(Provided data)
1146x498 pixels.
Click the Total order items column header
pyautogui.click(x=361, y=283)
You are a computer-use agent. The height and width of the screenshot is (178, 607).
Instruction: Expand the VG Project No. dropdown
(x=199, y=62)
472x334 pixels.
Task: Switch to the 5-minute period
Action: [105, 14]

(Exercise requirements)
Each record above should be output again exactly.

(Exercise solution)
1146x498 pixels.
Click the Total order items column header
pyautogui.click(x=361, y=283)
You are a computer-use agent. The height and width of the screenshot is (178, 607).
Instruction: Expand the VG Project No. dropdown
(x=199, y=62)
472x334 pixels.
Task: Switch to the 5-minute period
Action: [105, 14]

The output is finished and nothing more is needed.